By Kirk Kardashian, June 2011
Published Jun 01, 2011
When you think about PepsiCo products, a can of the company’s ubiquitous cola or perhaps a bag of Doritos comes to mind. Indra Nooyi, PepsiCo’s CEO, would like to change that. With an obesity epidemic raging in the United States, Nooyi is staking out a long-term strategy for the company that hinges on tripling its revenue from its healthier brands, such as Quaker Oats, Tropicana, and SoBe. “The potential for the growth of this market is enormous,” Nooyi has said, “and for a player who wants to play in this market intelligently, the opportunities are really incredible.” The question is, can Pepsi be that player?

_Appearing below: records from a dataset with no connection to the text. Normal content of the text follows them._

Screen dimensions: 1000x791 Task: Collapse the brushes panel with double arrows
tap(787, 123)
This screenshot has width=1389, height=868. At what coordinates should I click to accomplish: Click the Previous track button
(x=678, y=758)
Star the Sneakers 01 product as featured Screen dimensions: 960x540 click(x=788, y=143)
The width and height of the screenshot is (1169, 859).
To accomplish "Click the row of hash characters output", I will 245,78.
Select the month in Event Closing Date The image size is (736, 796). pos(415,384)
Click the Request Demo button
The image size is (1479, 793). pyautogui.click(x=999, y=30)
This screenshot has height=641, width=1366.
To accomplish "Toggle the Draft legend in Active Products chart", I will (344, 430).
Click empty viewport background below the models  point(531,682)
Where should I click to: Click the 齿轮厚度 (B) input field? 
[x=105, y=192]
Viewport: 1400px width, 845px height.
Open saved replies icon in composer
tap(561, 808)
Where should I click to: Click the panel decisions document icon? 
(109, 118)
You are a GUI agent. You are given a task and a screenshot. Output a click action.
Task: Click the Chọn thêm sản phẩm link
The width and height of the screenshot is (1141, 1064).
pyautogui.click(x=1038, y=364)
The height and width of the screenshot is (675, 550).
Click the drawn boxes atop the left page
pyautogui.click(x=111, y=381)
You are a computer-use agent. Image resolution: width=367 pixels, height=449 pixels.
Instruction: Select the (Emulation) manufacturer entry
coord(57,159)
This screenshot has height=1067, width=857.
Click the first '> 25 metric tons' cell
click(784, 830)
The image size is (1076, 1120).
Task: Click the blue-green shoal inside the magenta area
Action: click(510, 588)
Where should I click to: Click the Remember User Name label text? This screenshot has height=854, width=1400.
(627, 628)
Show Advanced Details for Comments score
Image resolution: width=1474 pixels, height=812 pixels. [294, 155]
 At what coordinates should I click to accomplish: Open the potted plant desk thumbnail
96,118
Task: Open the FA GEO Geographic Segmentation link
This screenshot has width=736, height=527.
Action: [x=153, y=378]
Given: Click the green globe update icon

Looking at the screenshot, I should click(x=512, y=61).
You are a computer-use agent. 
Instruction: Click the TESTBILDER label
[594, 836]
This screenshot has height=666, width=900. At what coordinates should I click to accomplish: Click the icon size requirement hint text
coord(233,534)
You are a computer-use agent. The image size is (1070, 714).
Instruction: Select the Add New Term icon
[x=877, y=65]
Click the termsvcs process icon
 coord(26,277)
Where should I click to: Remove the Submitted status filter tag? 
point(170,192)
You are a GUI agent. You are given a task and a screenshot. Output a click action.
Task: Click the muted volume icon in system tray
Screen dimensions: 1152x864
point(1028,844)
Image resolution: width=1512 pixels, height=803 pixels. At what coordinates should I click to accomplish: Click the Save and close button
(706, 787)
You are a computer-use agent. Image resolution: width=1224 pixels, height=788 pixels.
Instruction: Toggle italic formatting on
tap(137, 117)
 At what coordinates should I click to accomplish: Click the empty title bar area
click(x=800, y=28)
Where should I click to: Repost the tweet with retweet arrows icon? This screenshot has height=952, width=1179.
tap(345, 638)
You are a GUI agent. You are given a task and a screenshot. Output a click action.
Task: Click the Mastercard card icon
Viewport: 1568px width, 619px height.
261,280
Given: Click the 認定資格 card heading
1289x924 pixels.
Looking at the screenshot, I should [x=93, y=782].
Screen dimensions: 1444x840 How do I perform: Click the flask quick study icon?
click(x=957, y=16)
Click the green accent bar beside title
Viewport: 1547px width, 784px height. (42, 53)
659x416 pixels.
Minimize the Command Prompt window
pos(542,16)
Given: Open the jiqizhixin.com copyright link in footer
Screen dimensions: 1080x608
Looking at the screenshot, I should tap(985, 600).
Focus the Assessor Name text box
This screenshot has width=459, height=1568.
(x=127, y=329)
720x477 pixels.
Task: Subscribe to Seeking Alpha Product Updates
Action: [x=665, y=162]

Tuck professor of marketing Peter Golder says yes. Where some might see PepsiCo’s junk food legacy as an impediment to its expansion into more nutritious foods and beverages, Golder sees the company as merely the corporate entity behind a host of very individual brands. That PepsiCo owns Quaker Oats, he asserts, just isn’t relevant to most consumers. “That’s the beauty of having a brand portfolio: you can target different segments,” he says. “They’re certainly not going to give up Pepsi-Cola and Fritos, but they don’t need to give them up to participate in these other markets.”
PepsiCo’s health food quest officially began in 2009 when it announced its “Performance with Purpose” mission to “deliver sustainable growth by investing in a healthier future for our consumers, our planet, our associates, and external partners and the communities we serve.” As a platform for corporate social responsibility, it sounds nice. What makes it more than mere rhetoric, in Golder’s analysis, is that consumer tastes are moving toward healthier products, and PepsiCo has every right to want a big piece of that business. “Given the market opportunity, Pepsi would be crazy not to go after it,” he says.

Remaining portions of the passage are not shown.